How to Procrastinate
A little over a year ago I googled flights to the west coast for the hundredth time, wondering why I was waiting. Knowing full well that if I waited for all my ducks to be in a row I would never go. I also knew that I would always wonder. In my work as a hospice nurse I learned a very important lesson: regret eats at a person.Most people don’t regret trying something, they regret not having tried.
Waiting is something we all do. It often becomes our excuse for not moving forward (my friend Kristen Moeller wrote an excellent book on this Waiting for Jack). We tell ourselves that when the right job, person, circumstance, or when so and so gets on board with it then we’ll move forward.
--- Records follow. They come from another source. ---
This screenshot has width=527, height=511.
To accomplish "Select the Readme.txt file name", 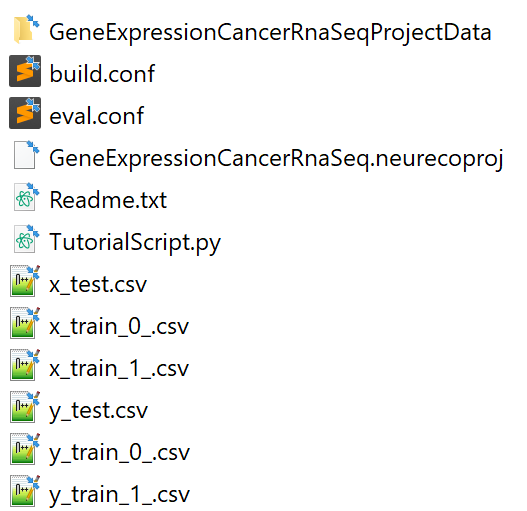I will click(x=108, y=200).
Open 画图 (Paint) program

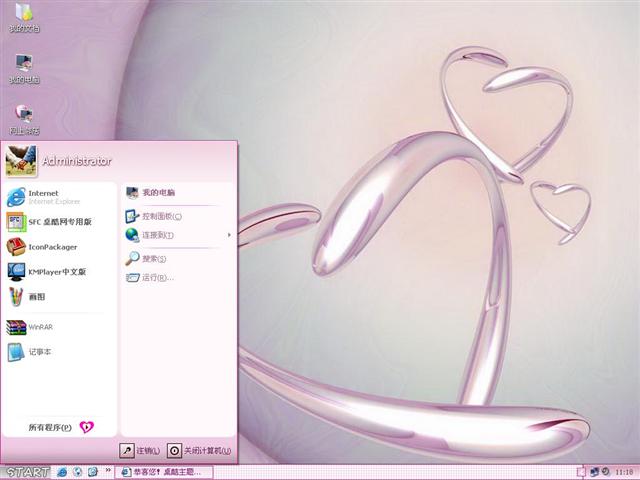(35, 297)
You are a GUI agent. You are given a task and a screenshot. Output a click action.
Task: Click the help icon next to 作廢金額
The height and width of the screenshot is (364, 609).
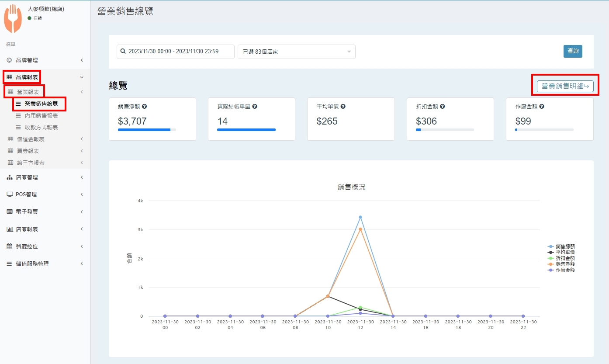click(542, 107)
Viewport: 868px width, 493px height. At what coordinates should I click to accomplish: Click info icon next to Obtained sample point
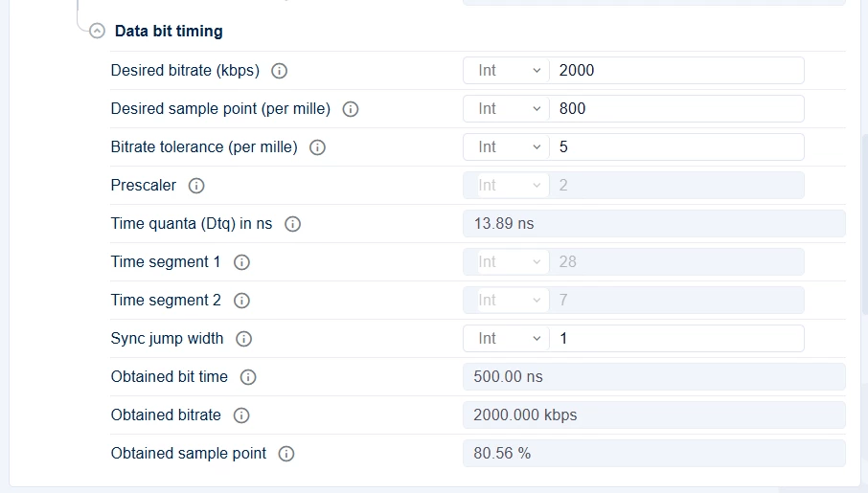(x=286, y=454)
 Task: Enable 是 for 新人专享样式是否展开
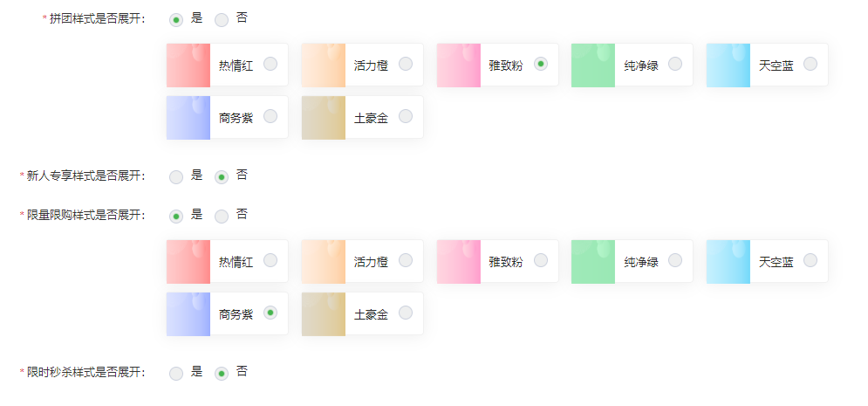tap(176, 177)
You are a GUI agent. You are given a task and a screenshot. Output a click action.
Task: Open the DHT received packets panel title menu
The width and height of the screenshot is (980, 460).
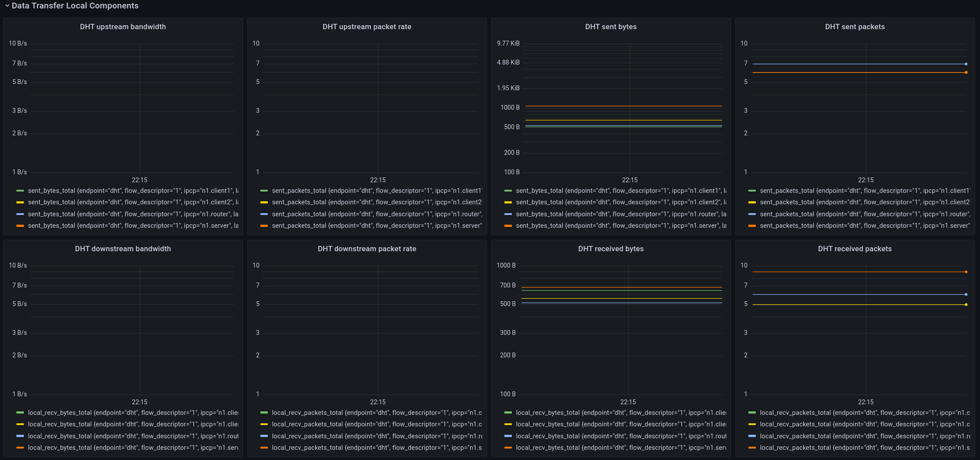click(x=854, y=249)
Not to be confused with timing, that beautiful art of opening to the natural rhythm and cadence of unfolding, so often in ways and at a pace that we do not expect. There is a profound difference in the quality of timing verses waiting. Timing is a natural unfolding; you feel it in your body, in your mind, in your soul. It’s a completely different experience.
Trust is hard sometimes. Waiting seems easier.
In reality it’s not easier. It takes its toll on each of us hindering our ability to tap into our full potential and fully experience each moment.
The Call to Adventure
We all get a nudge or urge to change at various points in our lives. Some of these nudges are calls to adventure, the beginning stages of deeper growth. These calls to adventure are different for each of us, a change in perception, a change in career, a change in location or relationship and for some a combination of these. One thing that is common to all is the uncertainty this call to adventure brings.
Here is where we employ waiting, sometimes for a little while to get ourselves used to the idea of change, sometimes we get stuck in it and it becomes the story we tell about why we aren’t answering the call to adventure. It’s important to be honest with yourself about where you’re at.